Kraftwerk Day Eight: Retrospective on 2003’s ‘Tour De France’

For the final festive evening of the eight nights of Elektronukkah, a holiday otherwise known as “Kraftwerk – Retrospective 1 2 3 4 5 6 7 8,” the focus was on 2003’s Tour De France, which had been the band’s first album of new material in 17 years. (Well, sort of new anyway; it includes four different versions of their 1983 “Tour De France” single, memorable for its obscene-phone-call-like exhalations.) While not breaking much new ground, the record was a vast improvement on Techno Pop in terms of adapting and updating Kraftwerk’s sound for the digital age. Occasioned by the hundredth anniversary of the French bicycle race, all the songs on the album are biking themed – “Chrono,” “Aéro Dynamik,” “Elektro Kardiogramm,” etc – which probably explains the matching Team Kraftwerk cycling suits the group wore all week (I sure hope those things are moisture-wicking). Behind the band, there was plenty of black and white vintage Tour footage, though the 3D animation for “Vitamin” featured a slow-motion cascade of Technicolor pills. Insert doping joke of your choice here.

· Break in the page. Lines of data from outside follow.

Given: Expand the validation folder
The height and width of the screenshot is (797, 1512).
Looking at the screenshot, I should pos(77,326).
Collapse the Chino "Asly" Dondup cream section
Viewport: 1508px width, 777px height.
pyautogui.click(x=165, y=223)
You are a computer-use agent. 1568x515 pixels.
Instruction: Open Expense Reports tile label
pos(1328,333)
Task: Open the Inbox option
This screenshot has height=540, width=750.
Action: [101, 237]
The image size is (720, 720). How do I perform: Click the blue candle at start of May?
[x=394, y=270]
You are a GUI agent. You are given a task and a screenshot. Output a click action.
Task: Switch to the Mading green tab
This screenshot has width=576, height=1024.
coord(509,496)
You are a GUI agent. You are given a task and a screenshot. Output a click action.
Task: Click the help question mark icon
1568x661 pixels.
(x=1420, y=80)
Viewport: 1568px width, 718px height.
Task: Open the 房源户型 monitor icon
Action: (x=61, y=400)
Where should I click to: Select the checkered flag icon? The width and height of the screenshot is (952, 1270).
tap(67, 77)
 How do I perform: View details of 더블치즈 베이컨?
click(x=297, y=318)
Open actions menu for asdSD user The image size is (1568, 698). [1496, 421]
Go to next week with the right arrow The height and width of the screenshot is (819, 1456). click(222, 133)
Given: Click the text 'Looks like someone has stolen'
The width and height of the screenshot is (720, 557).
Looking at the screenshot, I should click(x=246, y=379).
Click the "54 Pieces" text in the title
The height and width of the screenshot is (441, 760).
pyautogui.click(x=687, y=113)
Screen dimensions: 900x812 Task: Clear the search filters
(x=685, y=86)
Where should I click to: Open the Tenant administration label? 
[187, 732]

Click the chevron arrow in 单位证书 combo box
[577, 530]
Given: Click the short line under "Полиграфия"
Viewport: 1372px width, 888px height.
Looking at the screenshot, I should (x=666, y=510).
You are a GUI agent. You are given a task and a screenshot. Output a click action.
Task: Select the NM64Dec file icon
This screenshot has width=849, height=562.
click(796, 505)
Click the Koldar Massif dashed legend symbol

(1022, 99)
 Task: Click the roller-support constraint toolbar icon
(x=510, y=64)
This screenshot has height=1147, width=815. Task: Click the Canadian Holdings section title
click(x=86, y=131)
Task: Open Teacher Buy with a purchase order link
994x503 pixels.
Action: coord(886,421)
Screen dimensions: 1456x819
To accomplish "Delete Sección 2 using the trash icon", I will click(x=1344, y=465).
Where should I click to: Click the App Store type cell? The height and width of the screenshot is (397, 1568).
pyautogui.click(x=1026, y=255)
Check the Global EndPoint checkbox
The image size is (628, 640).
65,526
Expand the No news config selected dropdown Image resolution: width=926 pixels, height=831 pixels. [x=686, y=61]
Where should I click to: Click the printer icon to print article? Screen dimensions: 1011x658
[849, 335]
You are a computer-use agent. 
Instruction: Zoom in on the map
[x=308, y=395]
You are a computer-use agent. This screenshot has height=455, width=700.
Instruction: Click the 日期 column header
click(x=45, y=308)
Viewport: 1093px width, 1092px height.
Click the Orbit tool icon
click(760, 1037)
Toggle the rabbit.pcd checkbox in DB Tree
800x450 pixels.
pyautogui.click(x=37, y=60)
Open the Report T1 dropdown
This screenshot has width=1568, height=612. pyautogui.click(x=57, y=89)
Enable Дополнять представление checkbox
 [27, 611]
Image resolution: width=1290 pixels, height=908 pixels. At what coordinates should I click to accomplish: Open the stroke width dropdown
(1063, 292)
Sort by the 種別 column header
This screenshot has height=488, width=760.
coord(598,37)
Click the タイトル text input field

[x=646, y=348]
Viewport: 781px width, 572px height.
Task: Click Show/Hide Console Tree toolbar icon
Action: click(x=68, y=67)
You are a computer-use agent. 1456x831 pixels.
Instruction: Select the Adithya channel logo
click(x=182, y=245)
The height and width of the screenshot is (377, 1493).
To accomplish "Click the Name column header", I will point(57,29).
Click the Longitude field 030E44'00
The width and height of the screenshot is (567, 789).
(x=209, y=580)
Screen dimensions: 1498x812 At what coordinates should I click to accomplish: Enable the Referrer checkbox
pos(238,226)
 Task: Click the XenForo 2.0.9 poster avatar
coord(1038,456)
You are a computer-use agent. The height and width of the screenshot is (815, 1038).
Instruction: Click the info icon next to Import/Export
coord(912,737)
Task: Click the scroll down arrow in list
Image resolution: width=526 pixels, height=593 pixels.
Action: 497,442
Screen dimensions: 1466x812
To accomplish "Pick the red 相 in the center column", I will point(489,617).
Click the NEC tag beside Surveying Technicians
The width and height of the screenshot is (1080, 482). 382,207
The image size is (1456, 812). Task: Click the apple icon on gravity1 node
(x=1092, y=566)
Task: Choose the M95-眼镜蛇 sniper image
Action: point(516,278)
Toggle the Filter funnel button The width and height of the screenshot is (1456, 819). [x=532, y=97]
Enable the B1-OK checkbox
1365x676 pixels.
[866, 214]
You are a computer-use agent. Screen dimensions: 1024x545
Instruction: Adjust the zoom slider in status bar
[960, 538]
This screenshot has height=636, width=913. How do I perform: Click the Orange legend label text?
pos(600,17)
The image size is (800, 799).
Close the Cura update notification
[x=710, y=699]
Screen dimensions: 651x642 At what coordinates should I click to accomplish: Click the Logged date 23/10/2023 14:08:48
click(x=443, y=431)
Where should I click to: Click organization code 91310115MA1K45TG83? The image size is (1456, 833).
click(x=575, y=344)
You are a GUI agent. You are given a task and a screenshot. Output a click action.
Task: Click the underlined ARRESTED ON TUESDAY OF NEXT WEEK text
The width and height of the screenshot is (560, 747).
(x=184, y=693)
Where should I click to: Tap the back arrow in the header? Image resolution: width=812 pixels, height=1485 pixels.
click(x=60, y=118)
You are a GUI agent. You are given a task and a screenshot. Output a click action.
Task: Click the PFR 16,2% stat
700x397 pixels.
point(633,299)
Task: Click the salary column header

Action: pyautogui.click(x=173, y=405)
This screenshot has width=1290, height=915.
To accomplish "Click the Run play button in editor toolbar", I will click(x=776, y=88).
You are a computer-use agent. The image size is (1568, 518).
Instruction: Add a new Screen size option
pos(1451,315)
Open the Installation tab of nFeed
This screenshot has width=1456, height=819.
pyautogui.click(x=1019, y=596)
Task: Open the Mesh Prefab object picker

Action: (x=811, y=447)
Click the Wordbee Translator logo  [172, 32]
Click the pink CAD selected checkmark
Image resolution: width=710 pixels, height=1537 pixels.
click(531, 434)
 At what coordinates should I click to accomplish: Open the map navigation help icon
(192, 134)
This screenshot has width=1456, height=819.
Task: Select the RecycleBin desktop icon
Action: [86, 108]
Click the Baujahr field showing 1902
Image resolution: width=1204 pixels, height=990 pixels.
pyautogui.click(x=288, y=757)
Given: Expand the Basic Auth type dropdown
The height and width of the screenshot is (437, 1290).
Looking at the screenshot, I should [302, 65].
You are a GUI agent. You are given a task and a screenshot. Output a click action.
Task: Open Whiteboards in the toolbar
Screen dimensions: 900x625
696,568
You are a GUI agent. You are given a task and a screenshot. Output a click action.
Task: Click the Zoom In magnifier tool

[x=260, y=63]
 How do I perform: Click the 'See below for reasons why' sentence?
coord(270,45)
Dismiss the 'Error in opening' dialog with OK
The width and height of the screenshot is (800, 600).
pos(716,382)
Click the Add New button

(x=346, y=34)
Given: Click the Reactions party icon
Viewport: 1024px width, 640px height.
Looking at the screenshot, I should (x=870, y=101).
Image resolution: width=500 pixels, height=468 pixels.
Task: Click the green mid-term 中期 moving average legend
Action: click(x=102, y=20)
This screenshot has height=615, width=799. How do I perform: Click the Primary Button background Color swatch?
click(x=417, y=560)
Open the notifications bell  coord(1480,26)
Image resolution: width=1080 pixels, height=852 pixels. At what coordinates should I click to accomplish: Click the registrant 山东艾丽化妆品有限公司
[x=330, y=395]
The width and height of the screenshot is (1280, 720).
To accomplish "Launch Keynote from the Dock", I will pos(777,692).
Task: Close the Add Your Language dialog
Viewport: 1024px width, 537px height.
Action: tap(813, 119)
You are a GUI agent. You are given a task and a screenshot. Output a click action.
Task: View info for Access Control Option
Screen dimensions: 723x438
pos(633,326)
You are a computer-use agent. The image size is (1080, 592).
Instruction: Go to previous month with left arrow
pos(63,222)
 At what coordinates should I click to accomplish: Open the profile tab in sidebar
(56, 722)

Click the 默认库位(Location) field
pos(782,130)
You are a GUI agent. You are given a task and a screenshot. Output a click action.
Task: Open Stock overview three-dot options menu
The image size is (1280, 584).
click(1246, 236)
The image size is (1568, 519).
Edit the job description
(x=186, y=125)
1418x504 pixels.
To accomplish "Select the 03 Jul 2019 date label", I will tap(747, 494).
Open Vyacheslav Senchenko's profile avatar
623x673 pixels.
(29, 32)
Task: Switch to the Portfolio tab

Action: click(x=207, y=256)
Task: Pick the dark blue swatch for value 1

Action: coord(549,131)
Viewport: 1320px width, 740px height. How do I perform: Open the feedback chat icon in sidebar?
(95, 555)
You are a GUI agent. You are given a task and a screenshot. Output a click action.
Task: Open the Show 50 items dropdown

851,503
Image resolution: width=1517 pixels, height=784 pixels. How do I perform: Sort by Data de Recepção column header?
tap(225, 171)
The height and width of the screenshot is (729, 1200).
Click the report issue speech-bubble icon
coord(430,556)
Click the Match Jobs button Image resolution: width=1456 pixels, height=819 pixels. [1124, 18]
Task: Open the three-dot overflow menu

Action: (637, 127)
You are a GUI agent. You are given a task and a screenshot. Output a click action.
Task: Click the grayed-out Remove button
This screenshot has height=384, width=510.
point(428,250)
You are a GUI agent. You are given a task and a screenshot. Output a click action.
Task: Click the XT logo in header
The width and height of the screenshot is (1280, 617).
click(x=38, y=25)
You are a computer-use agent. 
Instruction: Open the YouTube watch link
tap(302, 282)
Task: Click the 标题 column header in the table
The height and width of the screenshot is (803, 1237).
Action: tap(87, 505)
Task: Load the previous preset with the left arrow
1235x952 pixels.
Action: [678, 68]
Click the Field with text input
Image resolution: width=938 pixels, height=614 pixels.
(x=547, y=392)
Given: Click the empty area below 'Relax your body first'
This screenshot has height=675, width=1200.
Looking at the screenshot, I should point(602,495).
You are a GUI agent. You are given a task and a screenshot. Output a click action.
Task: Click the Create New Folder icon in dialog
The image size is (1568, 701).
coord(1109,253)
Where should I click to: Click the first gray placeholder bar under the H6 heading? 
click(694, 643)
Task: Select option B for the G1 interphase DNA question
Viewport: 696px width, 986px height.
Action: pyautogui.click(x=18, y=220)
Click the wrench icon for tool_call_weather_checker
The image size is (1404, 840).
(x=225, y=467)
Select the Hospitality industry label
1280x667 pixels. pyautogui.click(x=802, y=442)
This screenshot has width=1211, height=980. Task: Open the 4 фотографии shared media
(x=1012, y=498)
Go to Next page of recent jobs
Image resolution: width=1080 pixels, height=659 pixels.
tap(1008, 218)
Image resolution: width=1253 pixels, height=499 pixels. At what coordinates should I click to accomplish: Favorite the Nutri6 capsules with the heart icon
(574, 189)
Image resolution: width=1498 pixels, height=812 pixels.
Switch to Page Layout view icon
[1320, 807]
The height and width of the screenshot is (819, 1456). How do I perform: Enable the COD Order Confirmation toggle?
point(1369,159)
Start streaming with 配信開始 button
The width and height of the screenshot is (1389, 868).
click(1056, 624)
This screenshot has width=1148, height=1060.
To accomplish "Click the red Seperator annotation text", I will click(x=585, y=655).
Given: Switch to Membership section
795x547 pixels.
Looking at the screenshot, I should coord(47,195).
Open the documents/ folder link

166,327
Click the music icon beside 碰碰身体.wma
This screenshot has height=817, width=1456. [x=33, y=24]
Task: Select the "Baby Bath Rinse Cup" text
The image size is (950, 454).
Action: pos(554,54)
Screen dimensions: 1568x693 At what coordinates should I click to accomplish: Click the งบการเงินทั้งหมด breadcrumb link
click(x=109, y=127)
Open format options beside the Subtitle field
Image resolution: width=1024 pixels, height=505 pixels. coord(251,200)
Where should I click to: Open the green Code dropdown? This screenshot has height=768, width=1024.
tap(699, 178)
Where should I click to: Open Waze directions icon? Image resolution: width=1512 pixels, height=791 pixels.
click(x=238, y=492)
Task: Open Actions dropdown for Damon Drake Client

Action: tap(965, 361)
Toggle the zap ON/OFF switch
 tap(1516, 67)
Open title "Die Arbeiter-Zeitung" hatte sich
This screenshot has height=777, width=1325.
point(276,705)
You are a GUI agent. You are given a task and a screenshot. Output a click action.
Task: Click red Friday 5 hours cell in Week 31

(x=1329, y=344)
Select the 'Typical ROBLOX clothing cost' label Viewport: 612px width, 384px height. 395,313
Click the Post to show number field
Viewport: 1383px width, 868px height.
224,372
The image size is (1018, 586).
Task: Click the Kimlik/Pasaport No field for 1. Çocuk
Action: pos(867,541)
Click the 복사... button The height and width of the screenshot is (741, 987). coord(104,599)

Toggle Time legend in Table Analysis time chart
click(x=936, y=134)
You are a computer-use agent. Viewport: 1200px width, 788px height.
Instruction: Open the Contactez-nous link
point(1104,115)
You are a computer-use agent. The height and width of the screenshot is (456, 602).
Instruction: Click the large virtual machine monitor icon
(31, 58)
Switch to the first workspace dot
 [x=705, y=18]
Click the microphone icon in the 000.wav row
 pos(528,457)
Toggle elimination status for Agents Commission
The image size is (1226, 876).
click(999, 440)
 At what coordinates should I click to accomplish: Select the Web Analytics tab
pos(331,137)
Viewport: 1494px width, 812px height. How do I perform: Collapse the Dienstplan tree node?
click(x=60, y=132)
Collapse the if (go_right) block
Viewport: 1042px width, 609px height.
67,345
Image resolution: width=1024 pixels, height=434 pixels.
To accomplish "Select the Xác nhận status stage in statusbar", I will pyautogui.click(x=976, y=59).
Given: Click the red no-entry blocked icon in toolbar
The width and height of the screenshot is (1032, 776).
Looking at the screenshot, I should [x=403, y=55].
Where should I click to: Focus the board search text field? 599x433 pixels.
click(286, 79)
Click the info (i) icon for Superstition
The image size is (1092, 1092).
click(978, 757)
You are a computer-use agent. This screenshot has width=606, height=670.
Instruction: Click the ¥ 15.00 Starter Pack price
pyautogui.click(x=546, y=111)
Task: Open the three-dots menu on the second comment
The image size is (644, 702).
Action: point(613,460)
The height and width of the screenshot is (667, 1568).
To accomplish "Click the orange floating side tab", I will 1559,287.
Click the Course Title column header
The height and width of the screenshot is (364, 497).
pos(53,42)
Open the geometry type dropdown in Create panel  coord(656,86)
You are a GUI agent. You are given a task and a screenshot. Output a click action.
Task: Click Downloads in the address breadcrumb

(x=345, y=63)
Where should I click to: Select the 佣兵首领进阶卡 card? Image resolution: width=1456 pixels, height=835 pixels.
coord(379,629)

Like the Tour itself, Kraftweek was a marathon, not a sprint. I believe I’ve spent more time in the Donald B. and Catherine C. Marron Atrium than anyone besides Marina Abramović; if they had only given me a cot, I could have camped out in the MoMA lobby and called it a performance art piece. At the very least, I wanted a “I Survived Kraftweek And All I Got Was This Stinky T-Shirt (That I’ve Been Wearing All Week Because I’ve Been Up at the MoMA and Haven’t Been Able to do Laundry)” tee. Instead, my only merch option was $33 Kraftwerk t-shirts, so I passed. Sometimes it seems like Kraftwerk has spent the last 25 years devising ways to repackage their old records instead of writing new music. The Catalogue, 2009’s remastered box set of the eight albums spotlighted this week, was available in a $159.95 limited edition, differing only in box cover color (was white, now black), not contents. The entire length of MoMA’s gift shop window display – what seemed like nearly a quarter of West 53rdStreet – was taken up by stacks of the $50 Kraftwerk: 3D book, made up solely of still images from the animations (it comes with its own pair of 3D glasses, as the concert glasses won’t work with it, and vice versa). Watching the Volkswagen-branded “Autobahn” video each night, I couldn’t help but feel there was a subliminal message in there; it’s probably only a matter of time before I’m waking up at night mumbling “Passat . . . Passat.”
It should be noted that the sound in the MoMA atrium was absolutely impeccable, and a momentary halt during last night’s “Autobahn” was the only noticeable technical glitch all week. Befitting Kraftweek’s uber-hot-ticket status, there were a blitzkrieg of celebrity sightings (Fran Drescher, Fred Armisen, Afrika Bambaata, Michael Stipe, Ryuichi Sakamoto, Casey Spooner, Juan Atkins, Jake Gyllenhaal, Dean Winters, Questlove, and Sasha Grey); there were probably more, but cardboard 3D glasses make great paparazzi camouflage. The opposite of celebrity, of course, is anonymity, and that’s precisely what the Kling-Klangworkers who played alongside Ralf Hütter toiled in. There was zero stage banter, aside from a terse farewell from Hütter each night, so as far as the crowd could tell, the rest of the band were simply the Bald One, the Grey One, and the Young One Whose Robot Looks Like Michael Myers from Halloween. (Okay, their names are Henning Schmitz, Fritz Hilpert, and Stefan Pfaffe, but really, how would anyone know?) In 2009, Hütter told me that life in the Kling Klang complex consists of “the 168-hour week,” what he described as “a continuous process of creating ideas all the time.” To be a member of Kraftwerk, apparently, is to be governed by the two lines in Russian from “The Robots”: “Ya tvoi sluga/Ya tvoi rabotnik.” Translation: “I’m your servant/I’m your worker.”
What really distinguished Kraftweek, however, was the outpouring of love, that most human of emotions, directed the robots’ way. Despite the tickets being virtually impossible to acquire, the truly committed never stopped trying. One fan, “Dr. Blankenstein” (real name: Drew Blanke), even built his own “Man-Machine” synthesizer and posted a video to YouTube in hopes of getting into a show and giving it to the band; remarkably, a Volkswagen rep saw the clip and came to his aid, and he was able to get tickets and deliver the synth. Even if, as my colleague Dan Fox observed, “To watch Kraftwerk today is to watch a group whose work is more about the past than the future,” the band’s remarkable power endures. “Music goes far beyond words, you can’t explain it,” Hütter told me in 2009. “It’s just the sounds, they speak for themselves, the music speaks for itself.”
As the show ended, and I departed the MoMA for the final time, the lifesize robots in the lobby were already gone.